0

I'm still learning Git, and I understand that a branch is a copy of the master repository that allows you to make changes without harming things on the master repo while also allowing multiple people to make changes on their own branch.

However, let's say you have a server that hosts a web application and a copy of the same code in another directory on the server for testing. Would it be possible to connect the master repository to the live application, and connect the test code to a specific branch that can be merged into master with a pull request?

On the incoming conversation of feasibility - in order to deploy the new changes when they are made from the development branch and merged, we would use a Jenkins job to do the deployment.

2 Answers2

4

I apologize for the length of this, but you're starting out with some misconceptions. The TL;DR is that you can indeed get what you want, but you don't quite know what you want, yet.

I'm still learning Git, and I understand that a branch is a copy of the master repository that allows you to make changes without harming things on the master repo while also allowing multiple people to make changes on their own branch.

Unfortunately, this understanding is not really correct. Understanding Git, or distributed version control in general, is not easy—but the first thing you have to discard is the notion that there is a master repository! (We often re-introduce it later, but it helps to start by throwing it out. :-) )

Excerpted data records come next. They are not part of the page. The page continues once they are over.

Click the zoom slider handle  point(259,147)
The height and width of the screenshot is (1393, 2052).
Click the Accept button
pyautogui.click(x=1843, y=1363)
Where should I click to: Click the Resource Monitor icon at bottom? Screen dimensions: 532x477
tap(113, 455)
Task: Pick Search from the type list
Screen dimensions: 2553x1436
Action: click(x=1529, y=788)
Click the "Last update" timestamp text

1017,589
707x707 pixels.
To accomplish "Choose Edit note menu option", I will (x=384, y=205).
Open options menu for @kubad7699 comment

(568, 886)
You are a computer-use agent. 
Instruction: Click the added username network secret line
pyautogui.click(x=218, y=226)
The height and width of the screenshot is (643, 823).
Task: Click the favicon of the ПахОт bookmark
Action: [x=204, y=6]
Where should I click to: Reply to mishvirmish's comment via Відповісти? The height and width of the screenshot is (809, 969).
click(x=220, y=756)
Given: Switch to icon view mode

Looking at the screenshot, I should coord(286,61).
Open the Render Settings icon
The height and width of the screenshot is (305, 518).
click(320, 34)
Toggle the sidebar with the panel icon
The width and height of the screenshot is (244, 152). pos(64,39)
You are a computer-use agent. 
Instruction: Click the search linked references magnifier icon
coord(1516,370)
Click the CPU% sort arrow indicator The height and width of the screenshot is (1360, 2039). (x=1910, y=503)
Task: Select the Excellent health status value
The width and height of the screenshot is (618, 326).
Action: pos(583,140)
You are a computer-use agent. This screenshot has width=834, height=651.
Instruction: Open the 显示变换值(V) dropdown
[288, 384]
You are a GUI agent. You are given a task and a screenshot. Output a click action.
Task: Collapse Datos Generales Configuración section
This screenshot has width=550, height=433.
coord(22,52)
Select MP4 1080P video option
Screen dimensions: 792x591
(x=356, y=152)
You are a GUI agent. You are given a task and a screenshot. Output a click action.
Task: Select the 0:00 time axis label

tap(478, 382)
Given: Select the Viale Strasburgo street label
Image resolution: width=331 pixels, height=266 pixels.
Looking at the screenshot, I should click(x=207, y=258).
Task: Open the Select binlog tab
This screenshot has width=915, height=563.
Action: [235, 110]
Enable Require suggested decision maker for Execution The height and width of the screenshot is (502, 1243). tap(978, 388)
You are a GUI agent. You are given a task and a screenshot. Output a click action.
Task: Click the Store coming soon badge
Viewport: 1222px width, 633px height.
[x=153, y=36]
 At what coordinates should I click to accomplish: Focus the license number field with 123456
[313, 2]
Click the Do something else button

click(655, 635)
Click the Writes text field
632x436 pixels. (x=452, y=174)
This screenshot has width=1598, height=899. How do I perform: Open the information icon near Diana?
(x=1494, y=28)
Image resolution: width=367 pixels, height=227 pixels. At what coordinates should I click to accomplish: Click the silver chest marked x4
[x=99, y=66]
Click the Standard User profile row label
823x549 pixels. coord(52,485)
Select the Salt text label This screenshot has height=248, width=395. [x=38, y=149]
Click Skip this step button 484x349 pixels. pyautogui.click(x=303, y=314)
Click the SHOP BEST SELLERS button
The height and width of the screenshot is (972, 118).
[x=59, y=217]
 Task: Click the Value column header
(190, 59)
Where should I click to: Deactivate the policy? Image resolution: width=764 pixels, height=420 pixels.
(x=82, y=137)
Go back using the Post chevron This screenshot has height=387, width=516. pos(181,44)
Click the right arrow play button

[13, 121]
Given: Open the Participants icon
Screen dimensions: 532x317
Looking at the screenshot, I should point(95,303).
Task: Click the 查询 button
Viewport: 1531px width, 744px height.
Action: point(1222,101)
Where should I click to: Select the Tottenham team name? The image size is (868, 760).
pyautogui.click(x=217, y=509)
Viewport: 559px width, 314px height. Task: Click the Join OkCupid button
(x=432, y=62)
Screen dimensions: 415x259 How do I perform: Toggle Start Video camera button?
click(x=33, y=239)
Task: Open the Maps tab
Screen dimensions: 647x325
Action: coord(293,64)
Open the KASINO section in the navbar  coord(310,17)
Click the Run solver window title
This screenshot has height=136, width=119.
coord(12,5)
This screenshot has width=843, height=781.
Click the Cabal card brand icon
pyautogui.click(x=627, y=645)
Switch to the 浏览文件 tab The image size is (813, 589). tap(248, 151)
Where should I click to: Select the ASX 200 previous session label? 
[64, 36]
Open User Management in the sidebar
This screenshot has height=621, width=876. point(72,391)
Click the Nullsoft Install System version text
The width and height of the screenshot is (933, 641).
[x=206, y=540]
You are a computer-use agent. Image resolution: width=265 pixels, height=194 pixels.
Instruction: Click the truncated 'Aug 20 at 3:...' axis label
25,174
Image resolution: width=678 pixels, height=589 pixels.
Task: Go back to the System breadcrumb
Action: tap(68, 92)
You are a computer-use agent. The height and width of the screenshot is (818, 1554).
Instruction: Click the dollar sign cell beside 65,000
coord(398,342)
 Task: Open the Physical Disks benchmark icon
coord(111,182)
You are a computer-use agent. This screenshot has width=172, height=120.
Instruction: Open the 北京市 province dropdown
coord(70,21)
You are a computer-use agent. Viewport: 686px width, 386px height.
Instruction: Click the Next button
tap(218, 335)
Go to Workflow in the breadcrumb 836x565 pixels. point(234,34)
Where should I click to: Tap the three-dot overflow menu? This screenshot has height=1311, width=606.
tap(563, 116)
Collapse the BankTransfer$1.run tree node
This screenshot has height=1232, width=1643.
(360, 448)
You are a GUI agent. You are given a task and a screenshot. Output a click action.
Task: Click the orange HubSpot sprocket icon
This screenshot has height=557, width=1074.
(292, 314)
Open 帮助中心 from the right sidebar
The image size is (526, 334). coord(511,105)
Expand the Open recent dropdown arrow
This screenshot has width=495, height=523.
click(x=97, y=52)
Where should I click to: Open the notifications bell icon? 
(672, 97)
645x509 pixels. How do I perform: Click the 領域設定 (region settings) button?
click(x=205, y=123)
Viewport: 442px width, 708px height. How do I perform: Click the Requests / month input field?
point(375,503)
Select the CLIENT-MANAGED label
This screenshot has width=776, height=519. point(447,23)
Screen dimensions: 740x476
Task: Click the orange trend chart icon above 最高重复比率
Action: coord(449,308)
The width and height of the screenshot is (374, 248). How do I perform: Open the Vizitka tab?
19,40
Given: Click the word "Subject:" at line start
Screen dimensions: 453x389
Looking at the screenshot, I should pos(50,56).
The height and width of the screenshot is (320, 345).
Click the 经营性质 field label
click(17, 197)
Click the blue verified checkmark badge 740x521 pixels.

With centralized version control systems (CVCSes, e.g., Subversion or ClearCase), there really is a "true master". There may be extra copies of the "true master" for whatever reason (usually speed), but it's pretty easy to tell whether you're dealing with the real source of truth—the repository wearing the sherriff's star, or the Presidential hat, or whatever it is that distinguishes the source-of-truth repository—from every other one. The CVCS has a central server; you put the repository there; and you're done (well, except for backup and disaster recovery issues).

With true distributed (the "D" in DCVS) version control, all repositories are equal. Well, they're equal unless you, deliberately or accidentally, treat one as the one wearing the sherriff's star. That is, you can use a DVCS like a CVCS, by designating one of the servers as "the" server, but that's your doing, not a property of the system. This changes a whole lot about the internals of the system.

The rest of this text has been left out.